Firman Allah swt. “Hai orang-orang yang beriman, siapa di antara kamu yang murtad dari agamanya, maka kelak Allah akan mendatangkan suatu kaum yang Allah mencintai mereka dan mereka pun mencintaiNya, yang bersikap adzillah (lemah lembut) terhadap orang mukmin, yang bersikap ‘izzah (keras) terhadap orang-orang kafir….” (QS. 5: 54)

Setidaknya, ada tiga persiapan yang mesti diambil agar silaturahim tidak terasa berat. Pertama, murnikan keinginan bersilaturahim hanya karena Allah. Ikatan hati yang terjalin antara dua mukmin adalah karena anugerah Allah. Ikatan inilah yang menembus beberapa hati yang berbeda warna menjadi satu cita dan rasa. Sebuah ikatan yang sangat mahal.
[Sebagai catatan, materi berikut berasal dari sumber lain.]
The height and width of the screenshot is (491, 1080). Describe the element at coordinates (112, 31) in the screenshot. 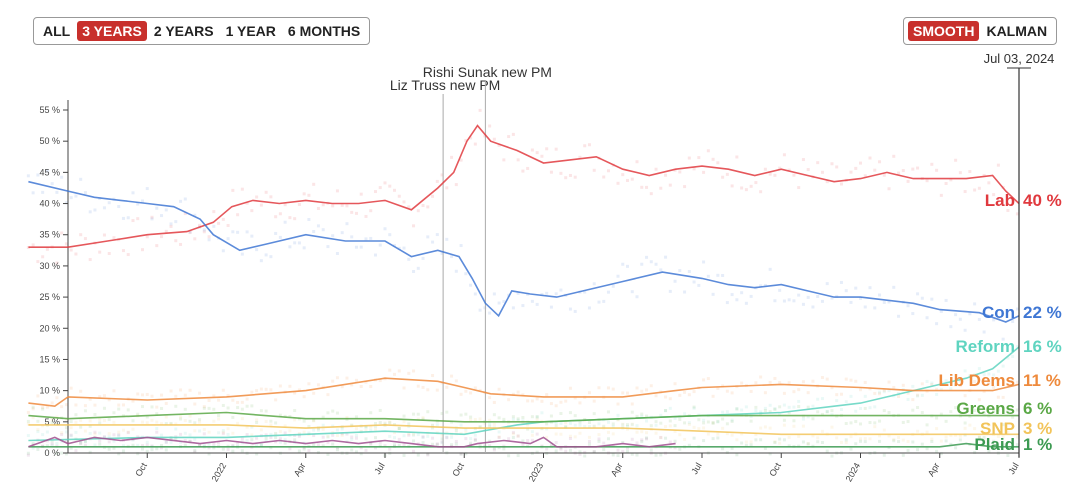

I see `range-3-years-button: 3 YEARS` at that location.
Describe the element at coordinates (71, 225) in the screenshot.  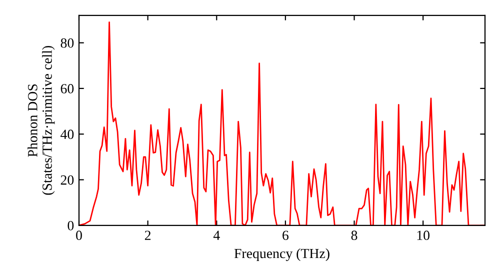
I see `y-tick-label: 0` at that location.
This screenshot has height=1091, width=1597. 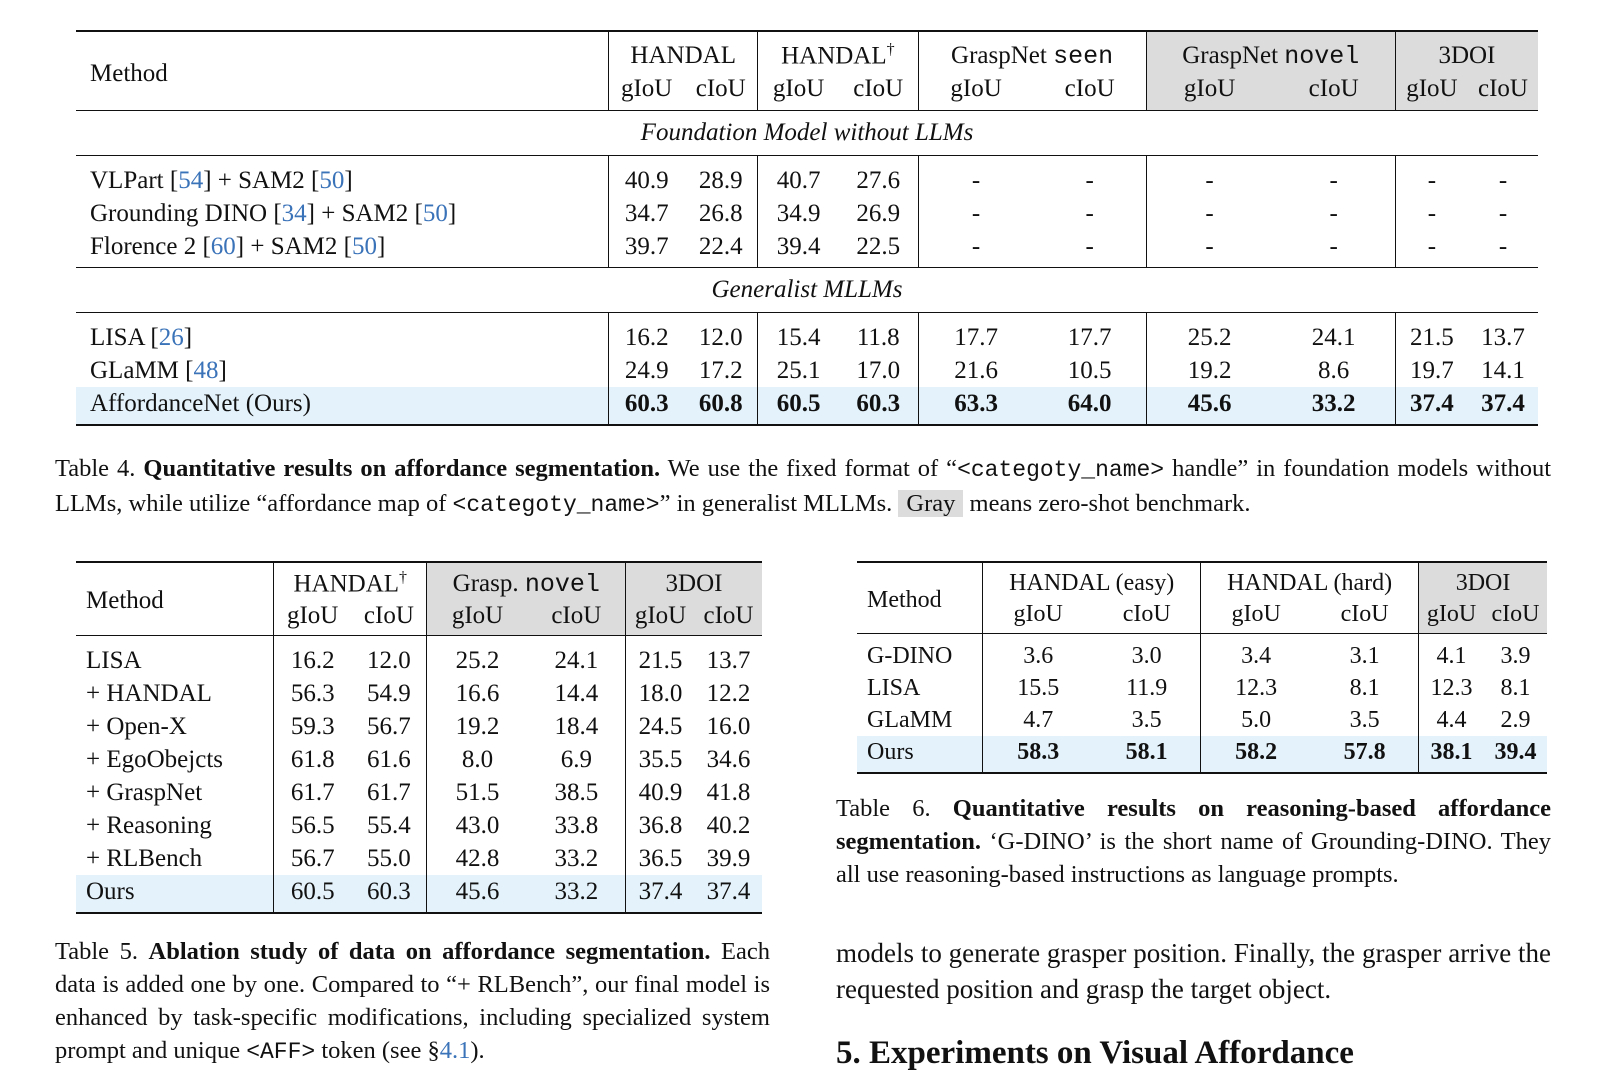 What do you see at coordinates (1256, 656) in the screenshot?
I see `table-cell: 3.4` at bounding box center [1256, 656].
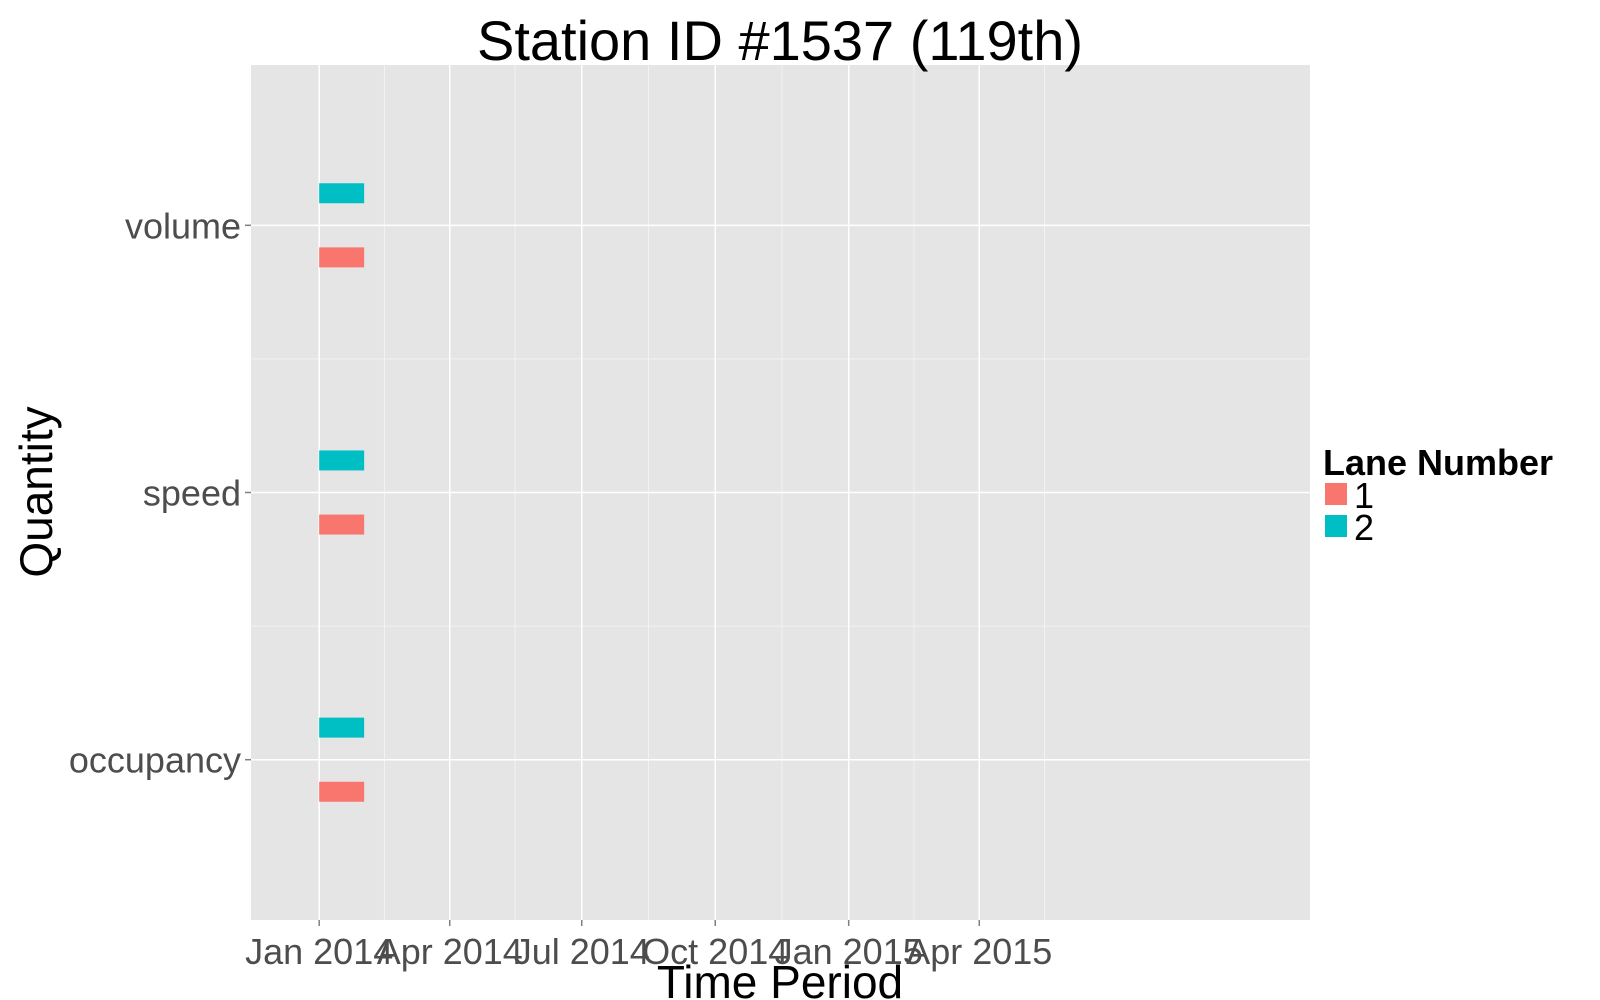 The width and height of the screenshot is (1600, 1000). I want to click on legend-label-1: 1, so click(1364, 496).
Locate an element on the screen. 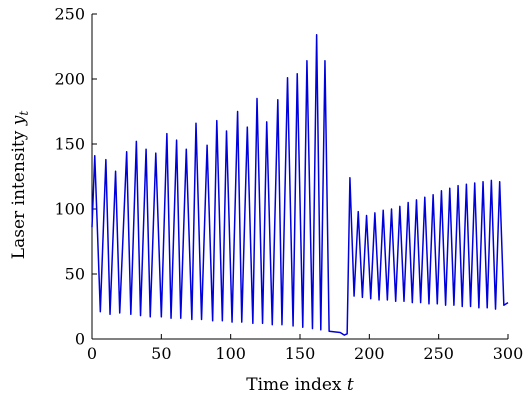 Image resolution: width=524 pixels, height=405 pixels. x-tick-label: 0 is located at coordinates (92, 354).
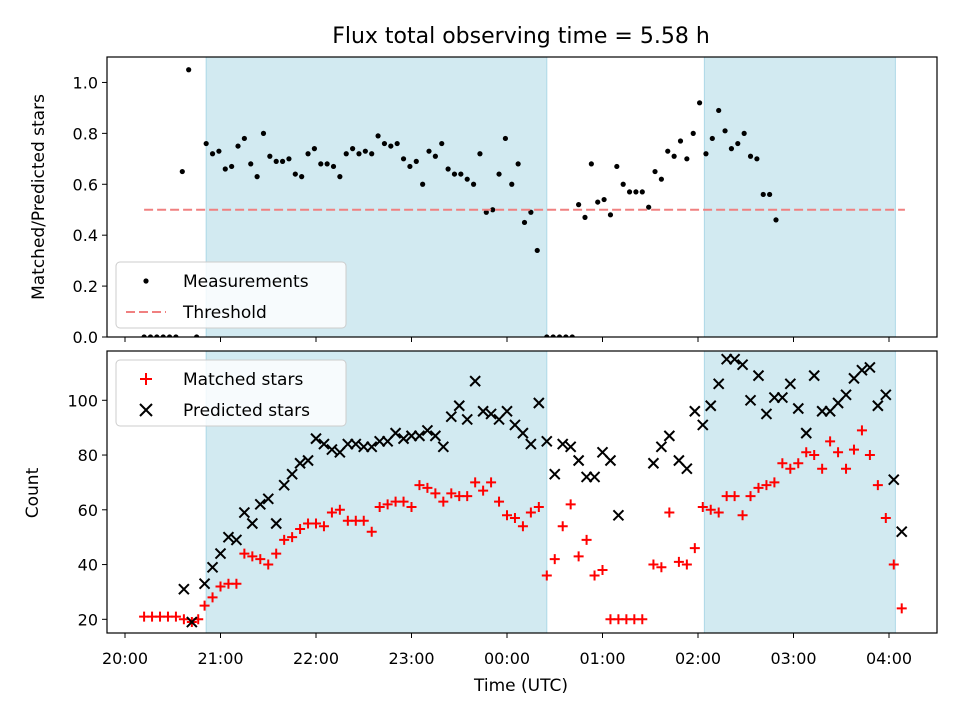  Describe the element at coordinates (88, 620) in the screenshot. I see `y-tick-label: 20` at that location.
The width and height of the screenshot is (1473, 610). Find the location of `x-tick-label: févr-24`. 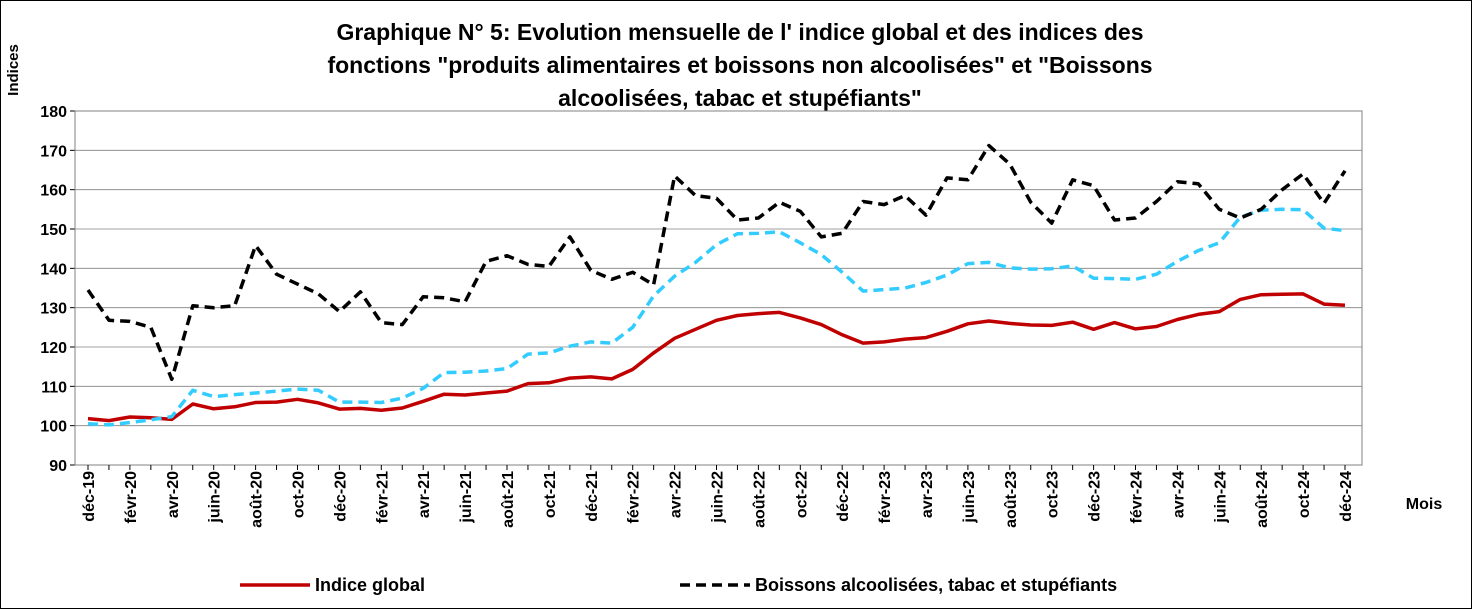

x-tick-label: févr-24 is located at coordinates (1138, 498).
Maha Benar Allah dalam firman-Nya, “dan Yang mempersatukan hati mereka (orang-orang beriman). Walaupun kamu membelanjakan semua (kekayaan) yang berada di bumi, niscaya kamu tidak dapat mempersatukan hati mereka, akan tetapi Allah telah mempersatukan hati mereka….” (QS. Al-Anfal: 63)

Jangan pernah selipkan maksud-maksud lain dalam silaturahim. Karena di situlah celah setan memunculkan kekecewaan. Ketika maksud itu tak tercapai, silaturahim cuma sekadar basa-basi. Silaturahim tinggallah silaturahim, tapi hawa permusuhan tetap ada.

Kedua, cintai saudara seiman sebagaimana mencintai diri sendiri. Inilah salah satu cara mengikis ego diri yang efektif. Ketika tekad ini terwujud, yang terpikir adalah bagaimana agar bisa memberi. Bukan meminta. Apalagi menuntut.

Akan muncul dalam nurani yang paling dalam bagaimana bisa memberi sesuatu kepada saudara seiman. Termasuk, memberi maaf. Meminta maaf memang sulit. Dan, akan lebih sulit lagi memberi maaf.

Hal inilah yang paling sulit dalam tingkat keimanan seseorang. Rasulullah saw. bersabda, “Tidak beriman seseorang di antara kamu, sehingga ia mencintai saudaranya sebagaimana mencintai dirinya sendiri.”

Ketiga, bayangkan kebaikan-kebaikan saudara yang akan dikunjungi, bukan sebaliknya. Kerap kebencian bisa menihilkan kebaikan orang lain. Timbangan diri menjadi tidak adil. Kebaikan yang bertahun-tahun bisa terhapus dengan kesalahan semenit.

Maha Benar Allah dalam firmanNya, “…Dan janganlah sekali-kali kebencianmu terhadap sesuatu kaum mendorong kamu untuk berlaku tidak adil. Berlaku adillah, karena adil itu lebih dekat kepada takwa….” (QS. 5:

Tak ada yang pernah dirugikan dari silaturahim. Kecuali, tiupan angin ego yang selalu ingin dimanjakan. Karena, ulahnya tak lagi membuat tangkai-tangkai dahan berbenturan.